こちらを使うと、今回行った、データベースのダウンロード、diamond blastx 、ID mappingの工程を全て自動で実行できます。

 

引用

wiki

*1 Swiss-Prot - Wikipedia

*2 欧州バイオインフォマティクス研究所 - Wikipedia

*3 ExPASy - Wikipedia

*4 DDBJ サービスの UniProt への対応

https://www.ddbj.nig.ac.jp/news/ja/2005-03-24.html

*5 UniRef

https://www.uniprot.org/help/uniref

*6 UniParc

https://www.uniprot.org/help/uniparc

*7 uniprot current release README (FTP)

https://ftp.uniprot.org/pub/databases/uniprot/current_release/knowledgebase/complete/README

*8 SWISS-PROTは いかにして生まれたか?

https://www.jstage.jst.go.jp/article/kagakutoseibutsu1962/39/4/39_4_239/_pdf/-char/ja

Uniprot Q&A

*9 Why is UniProtKB composed of 2 sections, UniProtKB/Swiss-Prot and UniProtKB/TrEMBL? 

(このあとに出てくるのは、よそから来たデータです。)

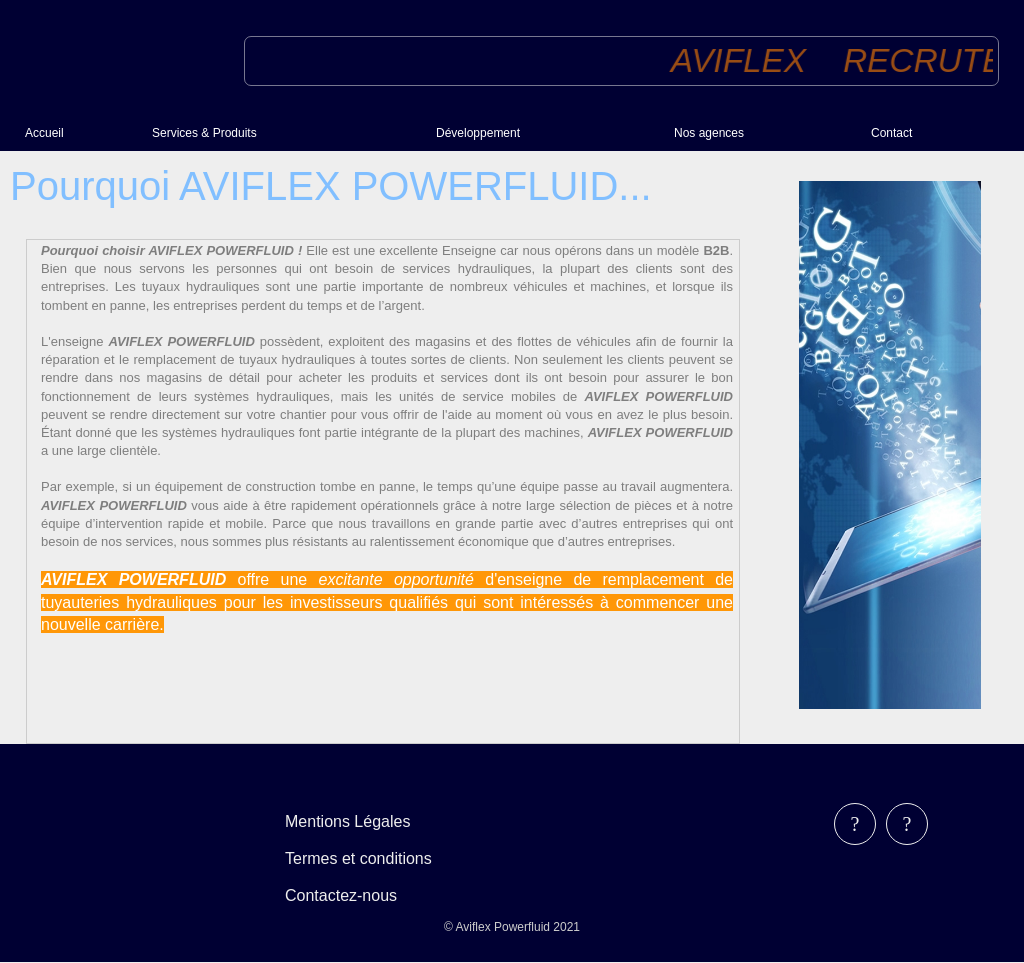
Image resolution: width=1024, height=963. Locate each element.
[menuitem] (80, 133)
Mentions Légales (347, 821)
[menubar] (372, 858)
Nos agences (709, 133)
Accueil (44, 133)
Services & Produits (204, 133)
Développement (478, 133)
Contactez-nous (341, 895)
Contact (891, 133)
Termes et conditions (358, 858)
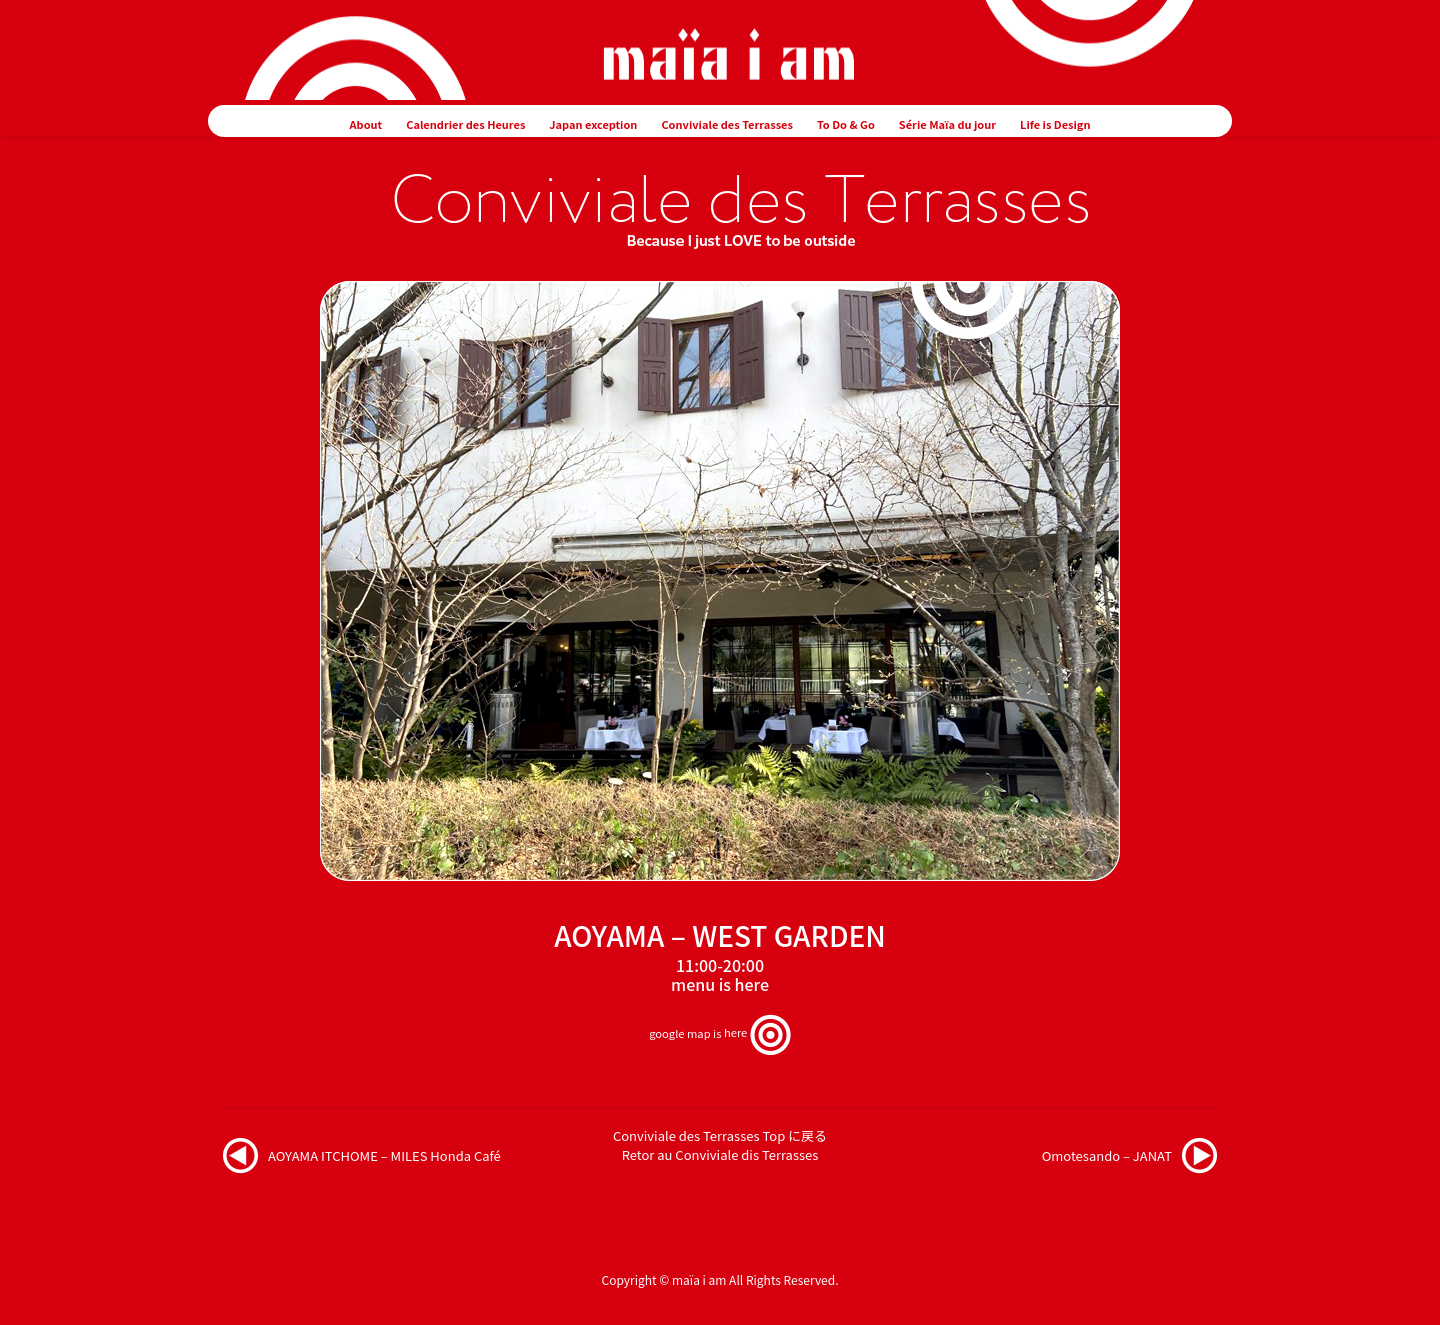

https://www.uniprot.org/help/uniprotkb_sections 

*10 How frequently is UniProt released?

https://www.uniprot.org/help/synchronization

*11 Downloaded data seems incomplete or corrupted - how can I get help with download problems?

https://www.uniprot.org/help/metalink

*12 Mapping between UniProtKB and NCBI resources (GeneID, RefSeq): how does it work?

https://www.uniprot.org/help/ncbi_mappings

*13 ExPASy

https://www.expasy.org/

SIB Swiss Institute of Bioinformaticsが運営するオンライン・バイオインフォマティクス・リソース。160以上のデータベースとソフトウェアツールへのアクセスを提供し、ゲノム、プロテオミクス、構造生物学から進化・系統、システム生物学、医化学まで、生命科学と臨床研究の幅広い分野をサポートする、統合的なポータルサイト。ExPASyは1993年8月1日に設置され、ライフサイエンス分野の最初のウェブサイトであり、世界で最初の150番目のウェブサイトであった(*3, 6)。Expasyの現行バージョンは、2020年10月にリリースされた(wikiより)。

*14 UniProtKB/TrEMBL

http://www.bioinfo.pte.hu/more/TrEMBL.htm

*15

https://ncbiinsights.ncbi.nlm.nih.gov/2022/05/02/clusterednr_1/

*16

https://www.deepmind.com/open-source/alphafold-protein-structure-database

 

参考

*12について

UniProt Retrieve/ID mapping serviceで変換できる。

Uniprot channnel

Inside expert biocuration in UniProtKB/Swiss-Prot

 

関連

オンラインならSANSparallelが利用できます。


2022/07/28

思ったより早く来ました。想定より数が多いのも興味深いところですね。